FIGURE 1.

Brightfield microscopy of RBCs and RBC aggregates. Microscopic analyses of RBCs and aggregates were performed by a ZOE Fluorescent Cell Imager (Bio-Rad Laboratories, Hercules, CA, United States). Packed RBCs (1 μL) were resuspended in 199 μL of non-aggregating solution (Ringer) and transferred to an ibidi μ-slide. For aggregation analysis, 2.5 μL of packed RBCs were resuspended in 247.5 μL of plasma. The sample was transferred to an ibidi μ-slide and left for 120 s to allow the RBCs to aggregate. (A) control RBCs; (B) aggregates of control RBCs; (C) RBCs from a neuroacanthocytosis patient; (D) RBCs of a neuroacanthocytosis patient after aggregation; (E,F), control RBCs after treatment with orthovanadate before (E) and after aggregation (F); (G,H) control RBCs after treatment with DIDS before (G) and after aggregation (H). The arrows indicate the echinocytes, the large arrowheads point to misshapen RBCs. Treatments were performed as described before (Cluitmans et al., 2012). The length of the bar is 25 μm.

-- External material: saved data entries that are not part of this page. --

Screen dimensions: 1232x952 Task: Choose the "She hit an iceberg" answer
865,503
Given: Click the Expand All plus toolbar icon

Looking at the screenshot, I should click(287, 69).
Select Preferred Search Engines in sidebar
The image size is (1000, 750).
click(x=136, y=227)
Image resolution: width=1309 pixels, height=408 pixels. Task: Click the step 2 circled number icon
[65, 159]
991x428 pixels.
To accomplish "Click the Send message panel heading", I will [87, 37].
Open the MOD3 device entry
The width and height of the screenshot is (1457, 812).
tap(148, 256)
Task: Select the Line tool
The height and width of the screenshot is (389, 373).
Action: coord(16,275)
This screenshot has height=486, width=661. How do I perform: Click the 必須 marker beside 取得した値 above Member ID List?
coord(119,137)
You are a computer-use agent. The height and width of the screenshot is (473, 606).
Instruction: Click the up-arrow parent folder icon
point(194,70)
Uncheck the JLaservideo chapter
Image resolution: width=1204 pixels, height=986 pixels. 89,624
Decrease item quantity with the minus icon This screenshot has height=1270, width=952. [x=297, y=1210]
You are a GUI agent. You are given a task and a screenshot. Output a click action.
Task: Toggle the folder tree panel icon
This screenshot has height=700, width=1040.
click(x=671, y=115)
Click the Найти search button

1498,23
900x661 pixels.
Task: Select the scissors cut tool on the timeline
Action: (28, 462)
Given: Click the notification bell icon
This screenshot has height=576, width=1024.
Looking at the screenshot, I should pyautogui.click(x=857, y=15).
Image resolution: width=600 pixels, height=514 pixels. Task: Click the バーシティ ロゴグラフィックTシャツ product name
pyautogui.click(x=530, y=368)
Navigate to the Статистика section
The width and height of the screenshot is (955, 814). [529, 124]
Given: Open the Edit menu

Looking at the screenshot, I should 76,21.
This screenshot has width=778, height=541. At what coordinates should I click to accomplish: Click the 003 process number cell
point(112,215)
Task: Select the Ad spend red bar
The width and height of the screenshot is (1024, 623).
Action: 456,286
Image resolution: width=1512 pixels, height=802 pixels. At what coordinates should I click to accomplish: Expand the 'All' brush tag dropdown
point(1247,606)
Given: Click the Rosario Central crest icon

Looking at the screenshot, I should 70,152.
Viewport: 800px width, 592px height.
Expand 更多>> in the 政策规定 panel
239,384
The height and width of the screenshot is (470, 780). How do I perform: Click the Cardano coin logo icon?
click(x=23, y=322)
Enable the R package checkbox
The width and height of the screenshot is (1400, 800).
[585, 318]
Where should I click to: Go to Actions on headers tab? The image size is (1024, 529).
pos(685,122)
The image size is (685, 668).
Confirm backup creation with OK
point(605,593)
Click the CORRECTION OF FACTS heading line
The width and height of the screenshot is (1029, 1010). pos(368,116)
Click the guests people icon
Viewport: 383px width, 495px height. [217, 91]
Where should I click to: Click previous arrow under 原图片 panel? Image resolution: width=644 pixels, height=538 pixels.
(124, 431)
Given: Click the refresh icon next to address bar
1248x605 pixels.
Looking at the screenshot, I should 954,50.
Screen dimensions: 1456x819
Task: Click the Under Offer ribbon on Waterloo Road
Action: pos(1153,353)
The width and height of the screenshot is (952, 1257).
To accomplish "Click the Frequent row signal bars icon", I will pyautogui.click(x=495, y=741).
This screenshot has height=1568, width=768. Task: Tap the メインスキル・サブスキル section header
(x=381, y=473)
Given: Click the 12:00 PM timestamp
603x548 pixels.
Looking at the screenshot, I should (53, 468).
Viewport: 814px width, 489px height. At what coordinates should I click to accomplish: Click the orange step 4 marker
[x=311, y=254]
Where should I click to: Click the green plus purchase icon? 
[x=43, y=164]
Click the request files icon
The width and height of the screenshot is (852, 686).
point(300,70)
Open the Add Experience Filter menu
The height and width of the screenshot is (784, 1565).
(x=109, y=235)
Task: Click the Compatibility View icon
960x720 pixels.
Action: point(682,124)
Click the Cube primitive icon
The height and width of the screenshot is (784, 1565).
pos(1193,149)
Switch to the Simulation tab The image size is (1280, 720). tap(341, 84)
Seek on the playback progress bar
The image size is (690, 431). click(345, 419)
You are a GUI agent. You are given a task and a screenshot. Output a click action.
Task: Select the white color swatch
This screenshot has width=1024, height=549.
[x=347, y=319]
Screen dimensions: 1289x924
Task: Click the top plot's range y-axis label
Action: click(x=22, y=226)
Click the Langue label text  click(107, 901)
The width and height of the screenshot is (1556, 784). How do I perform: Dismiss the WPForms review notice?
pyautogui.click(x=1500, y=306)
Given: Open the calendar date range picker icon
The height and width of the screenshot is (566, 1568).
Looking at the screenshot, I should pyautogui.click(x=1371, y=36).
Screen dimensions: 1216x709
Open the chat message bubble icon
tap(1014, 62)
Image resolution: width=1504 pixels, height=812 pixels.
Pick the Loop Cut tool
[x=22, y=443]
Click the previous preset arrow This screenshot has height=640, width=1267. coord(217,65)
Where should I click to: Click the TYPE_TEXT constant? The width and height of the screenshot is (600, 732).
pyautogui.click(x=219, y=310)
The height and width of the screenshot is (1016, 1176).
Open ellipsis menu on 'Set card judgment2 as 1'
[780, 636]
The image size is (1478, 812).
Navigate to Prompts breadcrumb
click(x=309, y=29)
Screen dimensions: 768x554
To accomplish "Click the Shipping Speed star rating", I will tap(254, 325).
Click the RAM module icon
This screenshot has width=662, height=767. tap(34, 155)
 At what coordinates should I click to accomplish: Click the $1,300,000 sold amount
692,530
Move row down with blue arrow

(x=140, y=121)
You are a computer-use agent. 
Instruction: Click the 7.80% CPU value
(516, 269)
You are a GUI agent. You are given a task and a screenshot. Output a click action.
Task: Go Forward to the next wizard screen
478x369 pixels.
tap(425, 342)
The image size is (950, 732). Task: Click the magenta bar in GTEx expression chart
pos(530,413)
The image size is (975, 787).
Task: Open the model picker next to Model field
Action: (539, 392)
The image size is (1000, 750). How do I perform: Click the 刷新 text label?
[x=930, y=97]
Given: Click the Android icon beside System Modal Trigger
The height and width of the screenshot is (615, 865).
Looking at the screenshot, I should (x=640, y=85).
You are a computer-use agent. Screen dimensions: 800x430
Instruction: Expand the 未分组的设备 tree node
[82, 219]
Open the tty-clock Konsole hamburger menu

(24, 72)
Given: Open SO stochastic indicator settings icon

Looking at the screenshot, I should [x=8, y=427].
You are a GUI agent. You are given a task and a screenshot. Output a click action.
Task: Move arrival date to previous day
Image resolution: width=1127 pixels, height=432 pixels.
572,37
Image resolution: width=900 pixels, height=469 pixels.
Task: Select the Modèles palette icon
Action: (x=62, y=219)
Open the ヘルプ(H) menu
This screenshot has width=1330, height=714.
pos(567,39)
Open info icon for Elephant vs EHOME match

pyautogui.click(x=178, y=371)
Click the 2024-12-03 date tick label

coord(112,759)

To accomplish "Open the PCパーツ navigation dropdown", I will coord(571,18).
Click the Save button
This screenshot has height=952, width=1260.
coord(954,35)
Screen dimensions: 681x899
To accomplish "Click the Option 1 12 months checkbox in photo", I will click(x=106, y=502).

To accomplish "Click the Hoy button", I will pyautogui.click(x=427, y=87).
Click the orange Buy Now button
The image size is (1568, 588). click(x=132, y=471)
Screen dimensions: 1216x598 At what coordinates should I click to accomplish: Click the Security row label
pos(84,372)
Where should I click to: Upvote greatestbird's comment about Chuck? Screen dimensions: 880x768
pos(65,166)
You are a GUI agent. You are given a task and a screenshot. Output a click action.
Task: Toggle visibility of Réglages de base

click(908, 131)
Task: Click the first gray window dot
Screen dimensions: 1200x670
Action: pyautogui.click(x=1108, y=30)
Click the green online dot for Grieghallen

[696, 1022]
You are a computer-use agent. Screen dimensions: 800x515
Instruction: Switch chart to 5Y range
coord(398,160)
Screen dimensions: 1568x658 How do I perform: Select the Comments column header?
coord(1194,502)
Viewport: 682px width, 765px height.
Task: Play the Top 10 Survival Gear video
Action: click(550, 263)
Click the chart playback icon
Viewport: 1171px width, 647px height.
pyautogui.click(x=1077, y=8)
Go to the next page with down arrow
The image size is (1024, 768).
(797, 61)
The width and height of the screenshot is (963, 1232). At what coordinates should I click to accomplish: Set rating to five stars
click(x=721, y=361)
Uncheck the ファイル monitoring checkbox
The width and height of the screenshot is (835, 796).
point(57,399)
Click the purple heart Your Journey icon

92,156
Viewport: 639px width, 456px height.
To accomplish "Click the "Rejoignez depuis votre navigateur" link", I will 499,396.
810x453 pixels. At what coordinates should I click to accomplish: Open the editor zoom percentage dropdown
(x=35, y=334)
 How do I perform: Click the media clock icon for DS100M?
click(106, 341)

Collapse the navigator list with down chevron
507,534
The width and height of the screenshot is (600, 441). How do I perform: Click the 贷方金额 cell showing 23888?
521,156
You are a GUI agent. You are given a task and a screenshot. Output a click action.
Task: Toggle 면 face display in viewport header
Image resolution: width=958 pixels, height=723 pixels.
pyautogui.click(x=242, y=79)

Blood was obtained with informed consent and the studies were carried out as described before (De Franceschi et al., 2011; Dinkla et al., 2012; Cluitmans et al., 2015, 2016), in accordance with the CCMO guidelines of the Medical Ethical Committee of the Radboud University Medical Center (file numbers 2007-148, 2013-381, 2018-4421).